В 2007 году я жил с одной хипповой тян - Рыськой, с которой уже успел и покататься стопом, и повлипать в нездоровые движухи и повыкарабкиваться из них, трахнуть её, пару её подруг у неё на глазах, и ещё пару в её отсутствие, потусить в клёвых местах и компаниях, а главное мы научились коммуницировать в трегольнике она-я-эпилепсия. Девица она была ёбнутая (в хорошем смысле слова), смелая и умная, совмещая это всё с симпатичной внешностью и сиськами. Да, я удачливый ублюдок. Рыська тогда хотела продолжать учёбу на истфаке, и в связи с этим ввязалась в экспедицию по местам былой славяно-балтской славы. А я недолго думая увязался следом, так как существо я от рождение любопытное. Единственное, что меня держало на одном месте – грызун. Прелестная капюшонная крыса Чучундра, умевшая в кучу трюков. Умная, добрая, ласковая зверюга, с равным успехом строившая и рыськиных котов и (спойлеры) детей спонсора экспедиции. Впрочем, навыки инженера и умелые ручонки помогли мне допилить клетку так, чтобы она смогла пропутешествовать с нами. Помимо Рыськи и меня в том мегатрипе принимали участие 4 настоящих архолога, спонсор, с женой и детьми, мой камрад – человек-таракатор Антониус и огромная бензопила. Правда спонсор сотоварищи приехал не сразу и тусил не до конца, но это уже мелочи. Наша туса добралась до Пскова попутным транспортом (начальник экспедиции Попов, с женой Зоей на УАЗике, Сорокин на Ауди, Журавлёв электричкой, а мы стопом), до Гдова потом безмашинных довёз специальный автобус, а от Гдова до Княжьего борка КАМАЗ. С КАМАЗа мы разгрузили палатки (советские брезентухи), теплоизоляционные плиты, ватные спальники, лопаты, совки, метёлки, вёдра, топоры, очаг, стол... Там было много всего на самом деле. И разбили лагерь. Потом мы с Рыськой ушли в лес (все решили, что совокупляться, но нет, я просто устраивал пенную вечеринку в честь приезда, а Рысь следила, чтобы я не слишком увлекался шейком и твистом об пни), а Журавлёв с Камрадом рыли сральную яму на месяц (это была большая яма!). Посидели у костра, рванули фейерферк, побухали и расползлись по своим палаткам.

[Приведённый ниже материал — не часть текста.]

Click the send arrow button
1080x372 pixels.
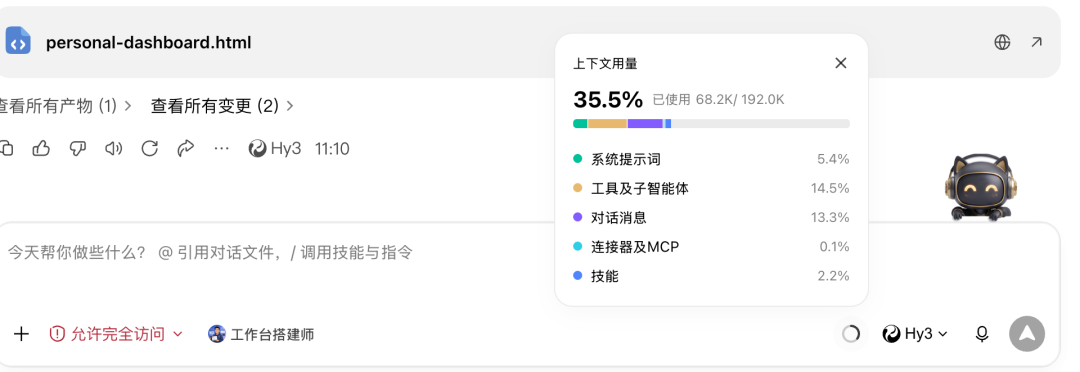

Следующий день был свят, как пасха у евреев: 15 августа, день археолога! Мы попили (да, водки) прошли ликбез, попили (водки), разметили квадраты и бровки, дооборудовали лагерь, попили (водки), обустроили стол, попили (водки), натянули тент, попили (водки) расставили праздничный харч и нажрались в адовы сопли сатаны в хлам, в грязь в говно, до потери пульса, реакции, смысла жизни, человеческого облика, в общем, как обычные археологи. А на следующий день началась страда. Похмелья, кстати, что характерно, не было. Всё-таки сон в палатке, холодные воды Плюссы и стакан травы способны творить чудеса.
Я не буду подробно рассказывать унылое времяпрепровождение настоящего копателя. Снятие дёрна рулонами (потом всё возвращается на исходные, и дёрн кладётся на место), забивка реперной точки (это такой металлический шест, который упирается одним концом в Балтийский гранитный щит, а другим торчит наружу и относительного него промеряется высота находок), полноценная разметка площадки и бровок, снятие первых чёрных слоёв, ручное прочёсывание первых вёдер отвала, и прочая поебота. Единственное событие произошло в середине дня: к нам приехали менты из соседней деревни и спросили документы на архологические работы. Сергей Германович всё дал, рассказал что именно мы делаем, отечески проводил служивых и вернулся к нам с глубокой мыслью:
– Пидарасы ёбаные, блядь, уебаны! Сами ни хуя не делают, выпиздни сраные, и другим, блядь, нихуя не дают! – после чего грязно и многословно выматерился.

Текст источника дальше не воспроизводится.